[Exercise instructions] Quote word for word from the line holding "Where should I" to the last line below, including both, and omit any pictures.

(Screenshot grounding data)
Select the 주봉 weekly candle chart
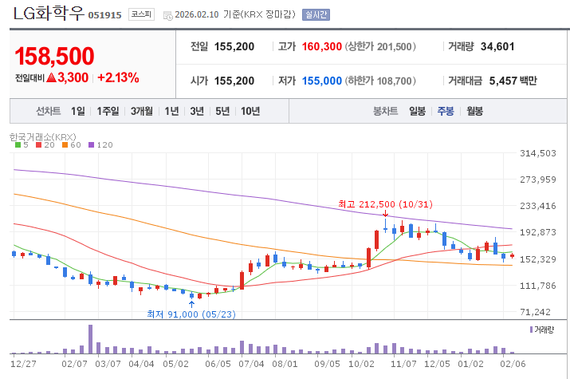The width and height of the screenshot is (570, 379). pos(446,111)
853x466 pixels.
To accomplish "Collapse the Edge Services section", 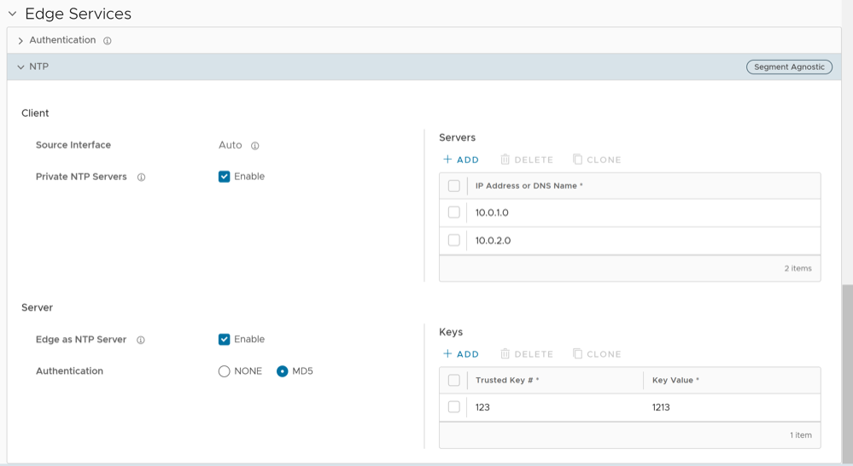I will pyautogui.click(x=12, y=15).
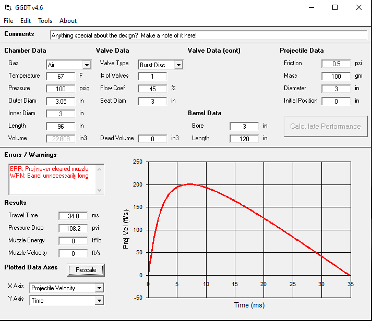
Task: Expand the Gas type dropdown
Action: tap(87, 65)
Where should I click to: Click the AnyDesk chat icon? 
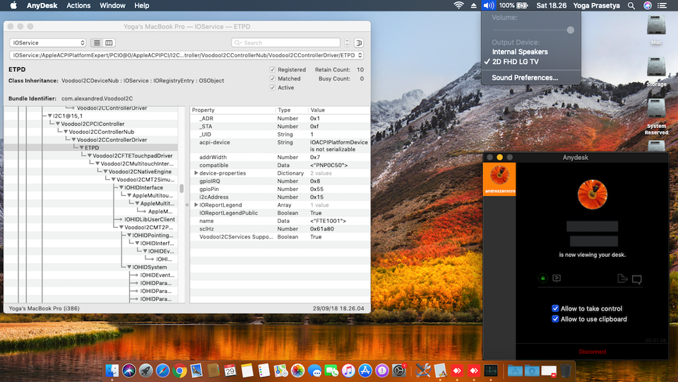pos(637,279)
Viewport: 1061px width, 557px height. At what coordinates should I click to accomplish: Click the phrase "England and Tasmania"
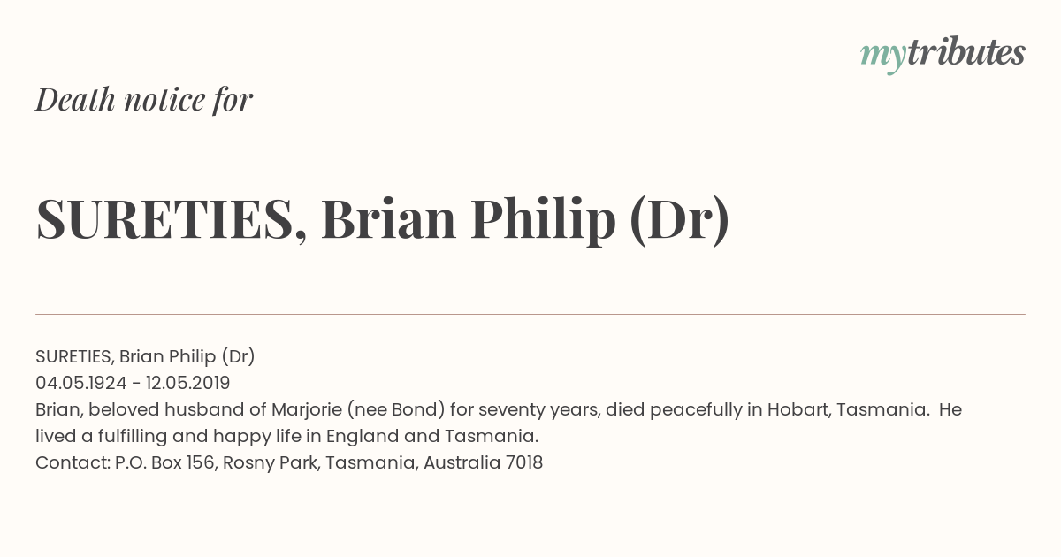(431, 436)
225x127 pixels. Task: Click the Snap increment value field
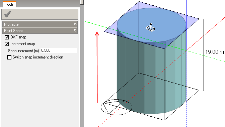click(x=59, y=50)
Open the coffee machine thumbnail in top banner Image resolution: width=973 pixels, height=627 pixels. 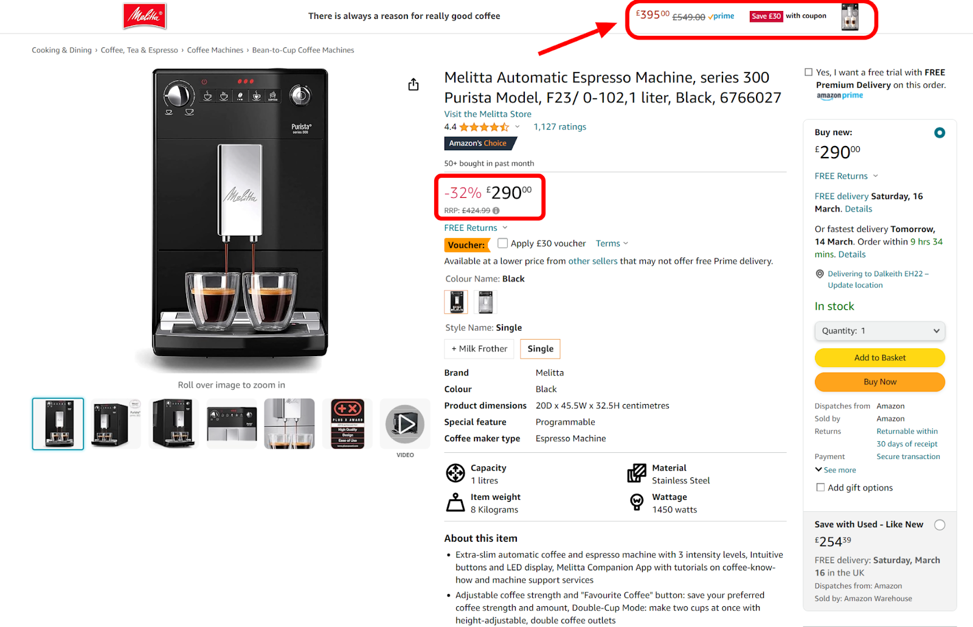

[Response]
Where should I click to: Click the AnyDesk chat icon? 
pos(637,279)
Viewport: 1061px width, 557px height. At what coordinates should I click to accomplish: Click the phrase "England and Tasmania"
(431, 436)
225x127 pixels. Task: Click the Snap increment value field
click(x=59, y=50)
Open the coffee machine thumbnail in top banner Image resolution: width=973 pixels, height=627 pixels. 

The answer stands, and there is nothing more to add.